{ "title": "Arap Baba Türbesi", "image": "https://www.turbe.gen.tr/images/Arap-Baba-Turbesi-53.jpg", "date": "21.01.2024 11:10:21", "author": "evin esen", "article": [ { "article": "
Arap Baba Türbesi, Elazığ'ın Harput Mahallesindeki Arap Baba türbesi içinde bulunan ve mumyalanmadığı halde yaklaşık 700 yıldır bozulmayan ceset, Vakıflar Genel Müdürlüğü'nün izni ile bilim adamları tarafından türbeden alınıp incelenmek için Fırat Üniversitesi Tıp Fakültesi Hastanesi'ne götürüldü. Mumyalanmadığı halde bunca zaman bozulmadan duran naaşın sırrının çözülmeye çalışılacağı belirtiliyor. Elazığ'ın Harput Mahallesi'nde olan Arap Baba türbesine Vakıflar Genel Müdürlüğünün izniyle gelen bilim adamları, türbede bulunan ve yaklaşık 700 yıllık olduğu tahmin edilen Arap Babanın sanduka içindeki naaşını alarak Fırat Üniversitesi Tıp Fakültesi Hastanesi'ne götürdüler. 700 yıl geçmesine karşın mumyalanmadığı halde bozulmadan kalan naaşın sırının yapılan incelemelerde ortaya çıkarılmaya çalışılacağı belirtilmiş. Üniversitede yapılacak çalışmalarda, Arap Babanın kesin yaşının da bulunacağı belirtilmiş.

Arap Baba Kimdir?

Belli kaynaklara göre Arap baba Harput velilerindendir.
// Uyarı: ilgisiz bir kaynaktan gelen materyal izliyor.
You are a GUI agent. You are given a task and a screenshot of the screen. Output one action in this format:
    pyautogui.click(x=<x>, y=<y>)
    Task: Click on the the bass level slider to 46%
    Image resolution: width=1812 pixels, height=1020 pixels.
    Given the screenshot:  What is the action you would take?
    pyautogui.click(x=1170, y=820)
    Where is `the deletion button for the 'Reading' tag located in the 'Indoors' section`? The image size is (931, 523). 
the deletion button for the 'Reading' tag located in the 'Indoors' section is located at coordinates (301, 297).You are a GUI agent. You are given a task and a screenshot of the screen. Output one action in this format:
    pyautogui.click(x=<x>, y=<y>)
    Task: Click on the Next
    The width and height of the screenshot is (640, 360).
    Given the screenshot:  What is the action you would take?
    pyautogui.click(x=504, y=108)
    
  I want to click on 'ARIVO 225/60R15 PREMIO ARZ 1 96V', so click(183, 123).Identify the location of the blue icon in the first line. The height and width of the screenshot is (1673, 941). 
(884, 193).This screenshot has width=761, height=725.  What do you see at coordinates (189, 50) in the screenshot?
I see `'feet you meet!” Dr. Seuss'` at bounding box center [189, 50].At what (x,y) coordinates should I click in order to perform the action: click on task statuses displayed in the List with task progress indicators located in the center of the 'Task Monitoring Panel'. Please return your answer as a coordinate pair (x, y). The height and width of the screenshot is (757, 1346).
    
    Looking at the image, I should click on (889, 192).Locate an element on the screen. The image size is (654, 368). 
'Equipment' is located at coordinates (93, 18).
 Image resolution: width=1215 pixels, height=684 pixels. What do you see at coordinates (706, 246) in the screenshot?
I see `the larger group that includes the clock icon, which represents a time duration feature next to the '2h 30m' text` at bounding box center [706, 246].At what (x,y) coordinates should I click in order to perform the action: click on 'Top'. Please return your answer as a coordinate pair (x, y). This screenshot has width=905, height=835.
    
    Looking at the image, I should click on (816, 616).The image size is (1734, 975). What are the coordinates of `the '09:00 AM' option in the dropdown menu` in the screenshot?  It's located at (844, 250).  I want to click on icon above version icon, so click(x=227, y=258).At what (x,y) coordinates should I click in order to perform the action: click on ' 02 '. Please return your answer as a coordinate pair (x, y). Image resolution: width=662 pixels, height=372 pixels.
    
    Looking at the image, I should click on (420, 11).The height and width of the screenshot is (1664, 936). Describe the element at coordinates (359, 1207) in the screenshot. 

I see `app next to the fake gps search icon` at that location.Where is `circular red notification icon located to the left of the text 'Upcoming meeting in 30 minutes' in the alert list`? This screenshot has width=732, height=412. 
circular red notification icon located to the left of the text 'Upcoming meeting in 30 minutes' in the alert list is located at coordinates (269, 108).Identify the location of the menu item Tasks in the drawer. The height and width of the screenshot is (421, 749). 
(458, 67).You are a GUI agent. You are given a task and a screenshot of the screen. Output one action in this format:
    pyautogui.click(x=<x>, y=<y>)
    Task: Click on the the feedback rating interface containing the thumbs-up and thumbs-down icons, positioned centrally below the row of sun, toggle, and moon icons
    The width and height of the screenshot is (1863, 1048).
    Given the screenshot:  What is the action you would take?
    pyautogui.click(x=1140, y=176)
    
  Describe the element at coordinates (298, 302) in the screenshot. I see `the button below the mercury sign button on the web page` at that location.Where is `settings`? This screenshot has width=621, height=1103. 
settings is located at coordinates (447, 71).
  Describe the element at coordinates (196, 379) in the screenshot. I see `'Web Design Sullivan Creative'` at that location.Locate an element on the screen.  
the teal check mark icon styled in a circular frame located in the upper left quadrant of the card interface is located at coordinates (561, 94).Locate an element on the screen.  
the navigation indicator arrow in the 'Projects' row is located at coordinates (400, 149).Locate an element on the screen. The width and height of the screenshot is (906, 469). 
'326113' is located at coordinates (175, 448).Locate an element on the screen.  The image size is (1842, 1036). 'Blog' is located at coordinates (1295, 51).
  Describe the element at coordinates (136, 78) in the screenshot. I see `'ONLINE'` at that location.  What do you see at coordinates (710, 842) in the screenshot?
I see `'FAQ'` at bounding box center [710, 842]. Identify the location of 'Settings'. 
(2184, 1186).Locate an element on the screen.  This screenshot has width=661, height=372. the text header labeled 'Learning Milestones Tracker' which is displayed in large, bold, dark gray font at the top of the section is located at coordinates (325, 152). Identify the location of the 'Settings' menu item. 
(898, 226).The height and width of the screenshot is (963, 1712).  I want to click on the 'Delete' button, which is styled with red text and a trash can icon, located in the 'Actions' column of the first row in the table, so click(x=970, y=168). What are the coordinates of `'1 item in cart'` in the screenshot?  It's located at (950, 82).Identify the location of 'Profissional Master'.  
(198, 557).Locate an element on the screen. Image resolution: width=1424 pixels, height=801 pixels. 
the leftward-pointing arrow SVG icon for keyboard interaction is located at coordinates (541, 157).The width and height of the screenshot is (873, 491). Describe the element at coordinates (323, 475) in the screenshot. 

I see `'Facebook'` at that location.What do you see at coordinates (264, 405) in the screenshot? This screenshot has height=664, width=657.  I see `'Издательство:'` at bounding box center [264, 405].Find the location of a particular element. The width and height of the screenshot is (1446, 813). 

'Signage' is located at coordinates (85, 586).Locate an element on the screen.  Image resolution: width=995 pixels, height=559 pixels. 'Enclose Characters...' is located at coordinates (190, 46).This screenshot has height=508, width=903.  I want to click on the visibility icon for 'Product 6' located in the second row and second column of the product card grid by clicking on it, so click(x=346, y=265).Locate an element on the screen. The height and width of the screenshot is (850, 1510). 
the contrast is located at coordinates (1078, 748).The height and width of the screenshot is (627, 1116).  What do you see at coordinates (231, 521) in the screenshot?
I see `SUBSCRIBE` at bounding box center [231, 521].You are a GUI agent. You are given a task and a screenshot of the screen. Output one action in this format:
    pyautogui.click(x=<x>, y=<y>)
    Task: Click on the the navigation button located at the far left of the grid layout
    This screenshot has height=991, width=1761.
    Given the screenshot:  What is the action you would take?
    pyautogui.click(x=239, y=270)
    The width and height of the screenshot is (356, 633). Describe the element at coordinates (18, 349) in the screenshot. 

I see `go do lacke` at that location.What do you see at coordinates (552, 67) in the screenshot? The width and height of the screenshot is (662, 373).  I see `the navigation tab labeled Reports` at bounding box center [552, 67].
Gerçek adı Yusuf, babasının adı da Arabşah'tır. Hayatı hakkında fazla bir şey bilinmiyor. Doğum tarihi ve yeri bilinmez. 13. Asırda yaşadığı rivayet edilen Arap Baba, Harput'un fethi için gelen Selçuklu kumandanlarındanmış, aynı zamanda büyük bir velidir. İslamiyet'i yaymak için bazen kılıç kullanan Arap Baba çoğu zaman insanlara doğru yolu göstermek için vaaz ve nasihatlerde bulunmuş. Ölüm tarihi bilinmiyor. Arap Baba türbesi 1279 tarihinde yapılmıştır. Türbenin alt tarafında kabir odası, üst katında ise ziyaret edilen sanduka bulunur. Arap Babanın kabrinin bir özelliği de naaşının herkesçe görülecek şekilde açıkta olmasıdır.

Arap Baba Türbesi Efsanesi

Efsaneye göre, çok eski yıllarda Harput'ta büyük bir kuraklık başlamış, yağmurlar yağmıyor otlar yeşermez olmuş. İnsanların yağmur duasına çıkmaları da fayda etmemiş. Bir gece Harput'ta Arap Baba türbesine yakın olan evlerden birinde oturan Selvi adlı yaşlı bir teyze rüyasında, Arap Babanın türbedeki naaşının başını keserek bir dereye attığında yağmurun yağacağını görmüş. Komşularına anlatmış olduğu rüyası bütün Harput'a yayılıvermiş. Haftalar geçmiş Harput'a bir damla yağmur düşmemiş. Kıtlık kapıdaymış. Çaresiz kalan halk Selvi nineyi Arap Babanın başını kesme konusunda ikna etmeye çalışmışlar. Fakat yaşlı kadın buna cesaret etmeyince, bir gece evi etrafında toplanıp evini taşlamaya başlamışlar. Ertesi gün yaşlı kadın çaresiz şekilde içindeki korkuları bastırarak, Arap Babanın türbesine gitmiş ve cesedin başını kesip dereye atmış. Bunun üstüne yağmurlar başlamış başlamasına fakat kıtlıktan daha büyük bir felaket yaşanmış. Seller olmuş, dereler taşmış. Yağmurlar rahmet olmaktan çıkıp felakete dönüşmüş. Yine bir gece Selvi nine rüyasında bu defa Arap Babayı görmüş. Eğer başını attığı dereden alıp yerine koymazsa yağmurların dinmeyeceğini, kadınında başına kötü şeyler geleceğini söylemiş. Kadın, sabah korkuyla uyanıp dereye gitmiş, kesik başın derenin kenarında durduğunu görmüş ve hemen alıp sandukadaki yerine koyuvermiş. Ardından yağmurlar dinmiş ve her şey eski haline dönüşmüş.